• _WHAT THE TASK REQUIRES_:
Determine how many lines in the listing below contain the word "computer", then state that number by itself.

• _EXCERPTED RECORDS_:

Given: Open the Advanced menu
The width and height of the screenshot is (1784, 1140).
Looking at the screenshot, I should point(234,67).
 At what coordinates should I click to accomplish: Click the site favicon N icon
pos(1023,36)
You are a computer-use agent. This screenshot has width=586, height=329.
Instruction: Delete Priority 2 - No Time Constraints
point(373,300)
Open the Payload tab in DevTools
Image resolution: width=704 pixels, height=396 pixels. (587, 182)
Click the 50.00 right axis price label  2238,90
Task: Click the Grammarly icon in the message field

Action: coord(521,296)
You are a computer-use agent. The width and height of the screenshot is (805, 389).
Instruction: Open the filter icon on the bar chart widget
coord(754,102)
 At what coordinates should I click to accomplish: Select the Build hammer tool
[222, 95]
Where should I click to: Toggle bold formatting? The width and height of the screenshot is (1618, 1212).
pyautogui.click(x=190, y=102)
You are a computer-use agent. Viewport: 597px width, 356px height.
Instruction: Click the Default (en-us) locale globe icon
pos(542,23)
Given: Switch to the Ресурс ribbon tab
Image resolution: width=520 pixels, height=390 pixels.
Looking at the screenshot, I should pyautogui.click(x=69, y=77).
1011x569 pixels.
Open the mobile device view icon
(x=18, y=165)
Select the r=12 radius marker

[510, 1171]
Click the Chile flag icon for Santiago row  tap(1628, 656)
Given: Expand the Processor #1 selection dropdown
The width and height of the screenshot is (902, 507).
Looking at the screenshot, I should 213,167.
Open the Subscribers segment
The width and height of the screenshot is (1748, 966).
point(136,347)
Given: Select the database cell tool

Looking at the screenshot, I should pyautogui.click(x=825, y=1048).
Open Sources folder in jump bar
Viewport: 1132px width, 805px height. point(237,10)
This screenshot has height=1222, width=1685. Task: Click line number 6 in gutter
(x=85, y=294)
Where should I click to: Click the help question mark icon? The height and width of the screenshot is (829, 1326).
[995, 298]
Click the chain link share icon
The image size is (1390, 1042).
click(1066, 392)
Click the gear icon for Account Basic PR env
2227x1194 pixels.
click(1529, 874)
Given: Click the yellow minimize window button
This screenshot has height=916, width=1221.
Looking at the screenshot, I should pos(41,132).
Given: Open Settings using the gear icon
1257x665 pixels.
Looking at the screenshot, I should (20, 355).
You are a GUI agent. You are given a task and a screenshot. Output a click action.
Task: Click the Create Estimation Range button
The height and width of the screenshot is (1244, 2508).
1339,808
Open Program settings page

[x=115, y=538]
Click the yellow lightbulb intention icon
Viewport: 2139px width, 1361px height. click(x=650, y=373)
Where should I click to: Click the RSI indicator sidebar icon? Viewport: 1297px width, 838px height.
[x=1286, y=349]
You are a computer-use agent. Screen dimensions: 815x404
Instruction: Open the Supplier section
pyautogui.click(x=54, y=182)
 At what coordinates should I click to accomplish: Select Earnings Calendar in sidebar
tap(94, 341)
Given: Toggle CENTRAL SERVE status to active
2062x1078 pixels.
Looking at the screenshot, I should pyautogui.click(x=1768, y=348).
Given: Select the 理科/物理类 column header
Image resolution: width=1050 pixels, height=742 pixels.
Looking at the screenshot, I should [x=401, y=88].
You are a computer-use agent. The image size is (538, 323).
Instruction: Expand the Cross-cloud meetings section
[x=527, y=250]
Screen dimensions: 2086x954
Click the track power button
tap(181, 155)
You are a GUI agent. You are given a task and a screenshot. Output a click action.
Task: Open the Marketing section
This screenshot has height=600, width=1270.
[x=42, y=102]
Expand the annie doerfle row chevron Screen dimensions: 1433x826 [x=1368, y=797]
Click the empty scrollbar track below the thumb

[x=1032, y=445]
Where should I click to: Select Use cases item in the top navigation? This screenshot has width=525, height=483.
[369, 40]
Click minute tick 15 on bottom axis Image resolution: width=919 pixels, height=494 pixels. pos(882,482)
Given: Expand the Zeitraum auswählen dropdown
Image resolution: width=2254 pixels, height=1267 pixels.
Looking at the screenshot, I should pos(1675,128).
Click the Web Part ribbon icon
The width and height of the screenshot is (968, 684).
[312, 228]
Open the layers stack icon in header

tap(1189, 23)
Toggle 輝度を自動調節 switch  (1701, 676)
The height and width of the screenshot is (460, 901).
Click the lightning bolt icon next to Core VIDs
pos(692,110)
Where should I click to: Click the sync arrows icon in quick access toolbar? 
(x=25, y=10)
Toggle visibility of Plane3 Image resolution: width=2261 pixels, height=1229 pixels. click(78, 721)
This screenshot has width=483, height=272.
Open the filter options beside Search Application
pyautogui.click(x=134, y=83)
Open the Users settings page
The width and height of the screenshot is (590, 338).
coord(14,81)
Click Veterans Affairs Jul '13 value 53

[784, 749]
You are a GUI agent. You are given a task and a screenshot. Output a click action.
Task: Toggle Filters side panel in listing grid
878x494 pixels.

• _ANSWER SPACE_:
5